Poco después de las 16.30 (12.30 en la Argentina), los 115 cardenales que participarán de la elección del nuevo papa ingresaron a la Capilla Sixtina, escenario de las secretas votaciones que comenzarán esta tarde para elegir al sucesor de Benedicto XVI.
Luego de que el Maestro de Ceremonias pronunciara la frase Extra Omnes (todos fuera), se dio comienzo al cónclave.
Los cardenales con derecho a voto (por tener menos de 80 años) juraron guardar silencio sobre las deliberaciones que mantendrán hasta elegir al sucesor.
A las 16.15, los purpurados se reunieron en la Capilla Paulina para una oración inicial, tras la cual el decano del cónclave, el cardenal italiano Giovanni Battista Re, les recordó en latín que están allí para elegir al Sumo Pontífice.
Vestidos con sus paramentos rojos y el birrete cardenalicio, los príncipes de la Iglesia, procedentes de 51 países, atravesaron la Sala Regia para llegar a la Capilla Sixtina, entonando la letanía de los santos y un himno de invocación al Espíritu Santo.
Una vez adentro, llegó el turno de juramento por el que se comprometen a mantener el secreto de todo lo que se diga o haga y a defender fervientemente los derechos espirituales y temporales de la Iglesia en caso de salir elegido.
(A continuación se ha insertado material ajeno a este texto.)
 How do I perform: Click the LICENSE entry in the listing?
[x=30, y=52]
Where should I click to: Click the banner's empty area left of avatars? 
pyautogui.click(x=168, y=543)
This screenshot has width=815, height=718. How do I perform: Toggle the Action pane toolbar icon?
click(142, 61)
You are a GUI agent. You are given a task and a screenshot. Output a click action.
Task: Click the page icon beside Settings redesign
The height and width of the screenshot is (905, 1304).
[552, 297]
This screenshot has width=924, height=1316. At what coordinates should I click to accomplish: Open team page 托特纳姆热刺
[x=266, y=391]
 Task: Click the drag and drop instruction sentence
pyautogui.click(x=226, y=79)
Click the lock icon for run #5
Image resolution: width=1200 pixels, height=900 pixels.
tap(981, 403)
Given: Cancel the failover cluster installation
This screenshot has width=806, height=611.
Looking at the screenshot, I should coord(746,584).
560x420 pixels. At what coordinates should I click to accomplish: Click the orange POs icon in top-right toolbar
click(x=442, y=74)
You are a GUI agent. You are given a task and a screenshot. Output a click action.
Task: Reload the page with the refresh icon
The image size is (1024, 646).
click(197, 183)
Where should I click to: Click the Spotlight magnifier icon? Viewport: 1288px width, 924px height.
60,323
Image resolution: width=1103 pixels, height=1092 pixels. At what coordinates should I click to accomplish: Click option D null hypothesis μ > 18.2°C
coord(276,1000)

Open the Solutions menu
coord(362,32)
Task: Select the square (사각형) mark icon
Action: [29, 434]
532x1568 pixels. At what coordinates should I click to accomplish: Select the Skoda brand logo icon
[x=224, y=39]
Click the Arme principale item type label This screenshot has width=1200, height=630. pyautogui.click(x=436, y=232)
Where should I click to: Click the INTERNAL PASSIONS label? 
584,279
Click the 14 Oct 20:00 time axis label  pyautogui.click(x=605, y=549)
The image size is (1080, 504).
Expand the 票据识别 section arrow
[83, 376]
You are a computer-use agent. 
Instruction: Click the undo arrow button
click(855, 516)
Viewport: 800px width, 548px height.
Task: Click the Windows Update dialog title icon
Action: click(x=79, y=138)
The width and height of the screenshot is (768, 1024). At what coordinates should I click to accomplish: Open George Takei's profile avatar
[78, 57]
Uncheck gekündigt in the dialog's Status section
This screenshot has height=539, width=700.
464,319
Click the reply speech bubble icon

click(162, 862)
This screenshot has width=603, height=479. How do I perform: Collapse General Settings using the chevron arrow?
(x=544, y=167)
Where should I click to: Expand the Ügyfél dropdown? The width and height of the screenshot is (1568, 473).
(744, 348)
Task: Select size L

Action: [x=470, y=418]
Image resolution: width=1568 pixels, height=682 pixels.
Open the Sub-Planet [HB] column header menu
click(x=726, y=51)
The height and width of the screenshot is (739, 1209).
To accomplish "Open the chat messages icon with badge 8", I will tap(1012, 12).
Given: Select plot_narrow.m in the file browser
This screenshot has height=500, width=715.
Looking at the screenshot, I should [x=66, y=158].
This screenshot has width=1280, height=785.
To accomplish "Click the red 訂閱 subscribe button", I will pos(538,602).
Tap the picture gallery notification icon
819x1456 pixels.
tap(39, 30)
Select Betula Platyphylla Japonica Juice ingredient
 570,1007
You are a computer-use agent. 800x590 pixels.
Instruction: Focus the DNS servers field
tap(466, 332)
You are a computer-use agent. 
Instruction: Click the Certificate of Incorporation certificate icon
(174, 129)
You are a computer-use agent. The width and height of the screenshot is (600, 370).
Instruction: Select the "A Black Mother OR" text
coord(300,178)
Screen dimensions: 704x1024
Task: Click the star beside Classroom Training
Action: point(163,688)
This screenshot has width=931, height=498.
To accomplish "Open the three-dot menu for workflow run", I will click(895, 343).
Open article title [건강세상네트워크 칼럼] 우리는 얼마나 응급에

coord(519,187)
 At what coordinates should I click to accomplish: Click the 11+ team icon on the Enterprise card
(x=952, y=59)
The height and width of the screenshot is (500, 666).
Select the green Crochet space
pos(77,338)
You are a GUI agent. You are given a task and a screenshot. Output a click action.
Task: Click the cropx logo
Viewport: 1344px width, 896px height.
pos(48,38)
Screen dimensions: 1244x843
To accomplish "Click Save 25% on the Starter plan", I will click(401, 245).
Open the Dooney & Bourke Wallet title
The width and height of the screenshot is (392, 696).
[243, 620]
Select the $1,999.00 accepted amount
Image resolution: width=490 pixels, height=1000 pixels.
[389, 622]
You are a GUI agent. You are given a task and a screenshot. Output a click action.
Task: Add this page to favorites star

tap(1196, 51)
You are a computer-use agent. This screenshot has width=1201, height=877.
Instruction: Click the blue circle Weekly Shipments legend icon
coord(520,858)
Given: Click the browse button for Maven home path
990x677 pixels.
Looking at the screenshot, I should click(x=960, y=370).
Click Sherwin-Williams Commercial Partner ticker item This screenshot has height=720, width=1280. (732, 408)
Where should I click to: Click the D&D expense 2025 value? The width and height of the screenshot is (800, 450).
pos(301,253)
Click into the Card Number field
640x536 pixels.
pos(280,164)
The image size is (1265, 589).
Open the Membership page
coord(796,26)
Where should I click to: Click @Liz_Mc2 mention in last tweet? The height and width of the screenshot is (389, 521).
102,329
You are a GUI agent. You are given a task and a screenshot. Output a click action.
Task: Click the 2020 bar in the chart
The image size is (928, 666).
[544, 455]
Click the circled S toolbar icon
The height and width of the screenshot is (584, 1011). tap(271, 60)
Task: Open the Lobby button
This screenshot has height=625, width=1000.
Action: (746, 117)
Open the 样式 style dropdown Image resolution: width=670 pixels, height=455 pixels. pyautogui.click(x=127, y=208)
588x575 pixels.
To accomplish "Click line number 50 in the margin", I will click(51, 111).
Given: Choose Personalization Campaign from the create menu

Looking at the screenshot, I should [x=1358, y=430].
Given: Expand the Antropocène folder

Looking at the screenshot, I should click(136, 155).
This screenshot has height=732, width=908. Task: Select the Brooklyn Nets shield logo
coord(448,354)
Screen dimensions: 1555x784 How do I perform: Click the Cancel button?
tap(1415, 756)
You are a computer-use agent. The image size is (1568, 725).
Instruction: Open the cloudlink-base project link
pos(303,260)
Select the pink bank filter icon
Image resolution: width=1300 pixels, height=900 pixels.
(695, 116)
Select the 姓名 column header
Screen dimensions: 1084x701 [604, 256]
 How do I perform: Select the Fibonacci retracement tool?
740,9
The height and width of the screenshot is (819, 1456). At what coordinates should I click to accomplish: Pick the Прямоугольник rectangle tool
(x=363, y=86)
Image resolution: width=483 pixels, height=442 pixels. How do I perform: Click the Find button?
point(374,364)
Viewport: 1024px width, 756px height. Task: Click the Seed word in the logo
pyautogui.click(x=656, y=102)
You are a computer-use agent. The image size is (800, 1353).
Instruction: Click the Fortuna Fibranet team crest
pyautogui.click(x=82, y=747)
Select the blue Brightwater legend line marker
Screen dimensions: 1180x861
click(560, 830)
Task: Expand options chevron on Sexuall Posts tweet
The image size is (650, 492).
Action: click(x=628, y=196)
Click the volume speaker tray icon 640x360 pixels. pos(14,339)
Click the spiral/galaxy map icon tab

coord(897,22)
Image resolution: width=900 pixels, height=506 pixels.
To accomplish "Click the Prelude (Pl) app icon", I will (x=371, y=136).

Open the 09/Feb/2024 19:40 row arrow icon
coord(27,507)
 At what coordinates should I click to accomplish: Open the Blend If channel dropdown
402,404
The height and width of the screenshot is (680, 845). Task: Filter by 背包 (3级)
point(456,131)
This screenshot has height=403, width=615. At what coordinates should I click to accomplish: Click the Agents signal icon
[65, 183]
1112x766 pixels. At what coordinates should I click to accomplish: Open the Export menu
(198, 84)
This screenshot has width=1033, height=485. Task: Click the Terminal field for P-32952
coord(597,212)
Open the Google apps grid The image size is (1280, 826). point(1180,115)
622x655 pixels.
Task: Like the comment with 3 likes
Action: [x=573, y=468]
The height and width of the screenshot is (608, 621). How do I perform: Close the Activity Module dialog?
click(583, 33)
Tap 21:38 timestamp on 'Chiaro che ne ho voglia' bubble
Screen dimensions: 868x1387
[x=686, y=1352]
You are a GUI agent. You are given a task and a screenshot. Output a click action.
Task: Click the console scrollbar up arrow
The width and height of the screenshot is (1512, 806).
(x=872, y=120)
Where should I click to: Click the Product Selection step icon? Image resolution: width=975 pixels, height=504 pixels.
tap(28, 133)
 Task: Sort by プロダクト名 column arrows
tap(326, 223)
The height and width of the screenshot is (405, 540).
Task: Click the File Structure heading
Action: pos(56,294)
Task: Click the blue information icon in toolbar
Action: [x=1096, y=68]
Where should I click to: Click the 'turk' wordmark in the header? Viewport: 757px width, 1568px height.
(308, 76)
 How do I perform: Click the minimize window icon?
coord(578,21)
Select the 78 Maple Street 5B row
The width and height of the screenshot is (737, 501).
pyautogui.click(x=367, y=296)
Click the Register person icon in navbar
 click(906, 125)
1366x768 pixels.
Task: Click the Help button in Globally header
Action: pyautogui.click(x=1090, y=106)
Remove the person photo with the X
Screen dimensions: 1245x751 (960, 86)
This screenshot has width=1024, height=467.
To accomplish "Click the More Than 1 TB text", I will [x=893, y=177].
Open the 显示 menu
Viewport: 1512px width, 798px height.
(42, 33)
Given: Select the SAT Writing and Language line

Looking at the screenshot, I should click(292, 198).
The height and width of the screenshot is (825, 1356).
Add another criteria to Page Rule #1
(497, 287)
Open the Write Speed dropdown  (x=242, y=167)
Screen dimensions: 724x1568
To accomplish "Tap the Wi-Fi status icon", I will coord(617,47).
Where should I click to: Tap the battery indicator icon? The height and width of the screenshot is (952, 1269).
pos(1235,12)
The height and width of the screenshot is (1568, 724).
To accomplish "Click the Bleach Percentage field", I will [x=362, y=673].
Comenzó a jurar Giovanni Battista Re y le siguieron los otros 114 purpurados, individualmente, con la mano sobre los Evangelios y repitiendo la fórmula en latín.
A contiuación, el Maestro de Ceremonias Pontificias pronunciará la frase Extra omnes (Fuera todos), para que los ajenos al cónclave salgan de la Capilla.
Desde entonces todos los ojos apuntarán hacia la chimenea situada a la derecha de la Basílica de San Pedro de donde se espera que por la noche salga el primer humo negro -es poco probable que la primera elección sea la definitiva-.
Mañana, en tanto, comienzan las jornada más álgidas, cuando se realizarán cuatro votaciones por día a la espera de la fumata blanca, que anuncia la elección de un nuevo papa.